废弃混凝土资源化是解决土建行业资源短缺和环境污染双重难题的重要途径。因再生骨料含大量有害裂隙（>100nm），导致再生骨料混凝土性能劣化，限制了再生骨料的再利用。现有的强化技术对再生骨料附着砂浆和石子的纳微裂隙（100nm<d<1000nm）的修复存在局限性。本项目从裂隙尺度特征出发，提出利用纳米尺度脲酶渗入深层裂隙并原位诱导碳酸钙沉积修复裂隙，主要研究脲酶活性-碳酸钙沉积动力学-碳酸钙力学性能的关联，分析碳酸钙沉积速率、晶型、颗粒尺寸等对其粘结性能的影响，明晰酶分子与碳酸钙颗粒的相互作用以及生物碳酸钙产生强度和粘结力的机理；采用测试手段并结合脲酶在裂隙内吸附特征，探明脲酶与裂隙面之间的相互作用；结合生物碳酸钙具有粘结力的机理、脲酶于裂隙内的吸附机理以及底物和钙源在不同脲酶活性下的传输特征，厘定脲酶诱导生物碳酸钙原位修复裂隙的机制，强化再生骨料，为推进废弃混凝土资源化奠定理论和实践基础。
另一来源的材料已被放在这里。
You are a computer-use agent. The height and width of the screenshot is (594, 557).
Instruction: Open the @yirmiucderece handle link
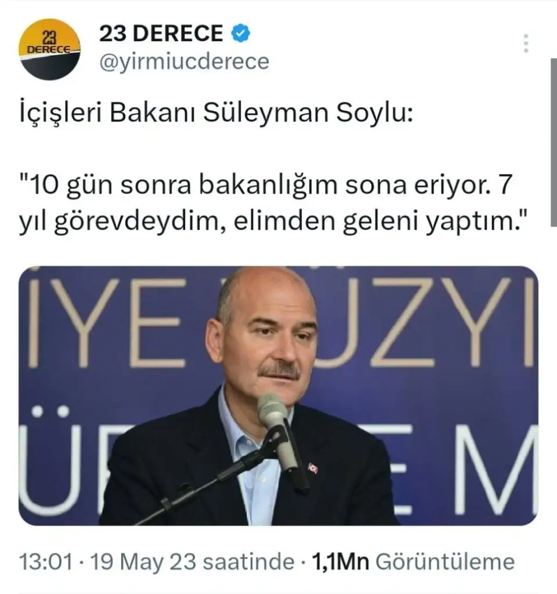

项目主要针对目前废弃混凝土骨料资源化过程中，现有强化技术对再生骨料所含纳微裂隙修复存在的局限性问题，研究利用脲酶诱导生物碳酸钙沉积技术（Enzyme Induced Carbonate Precipitation，简称EICP）原位修复再生骨料缺陷的新方法，通过纳米尺度的游离脲酶分子渗入深层裂隙并诱导碳酸钙原位沉积，既而实现纳微缺陷的修复，提高再生骨料的性能。本项目从资源化实际需求出发，首先遴选来源广泛兼具经济性的产脲酶细菌作为脲酶来源，优化脲酶制备工艺，明晰制备工艺参数及环境因素对脲酶活性的影响规律，制备出性能稳定、活性可调控的脲酶制剂；通过研究单一溶液环境下脲酶诱导碳酸钙沉积过程基本特性及动力学，探明了脲酶活性以及其他影响因子对酶促反应速率的影响规律；研究对应于不同酶活和酶促反应速率下的生物碳酸钙的沉积速率以及物理力学性能，建立了脲酶活性-沉积动力学-生物碳酸钙性能的定性和定量关联，确定了溶液环境中脲酶诱导碳酸钙沉积动力学及其生物碳酸钙形成的最优条件。基于骨料裂隙环境对脲酶活性的抑制，提出相应的脲酶活性稳定技术；创新研发了海藻酸钠固载协同生物碳酸钙强化机制，解决了生物碳酸钙在骨料表面沉积不均的难题；从加入添加剂和优化处理工艺两种途径对传统浸泡法强化再生骨料基础上进行优化，揭示了不同处理工艺强化再生骨料的机制，探索了生物碳酸钙强化再生骨料沉积的稳定性，并利用生物强化后的再生骨料制备出力学和耐久性能均显著提升的再生混凝土。研究成果将为建筑固废强化处理提供一种新的技术途径，并有利于进一步促进其资源化利用。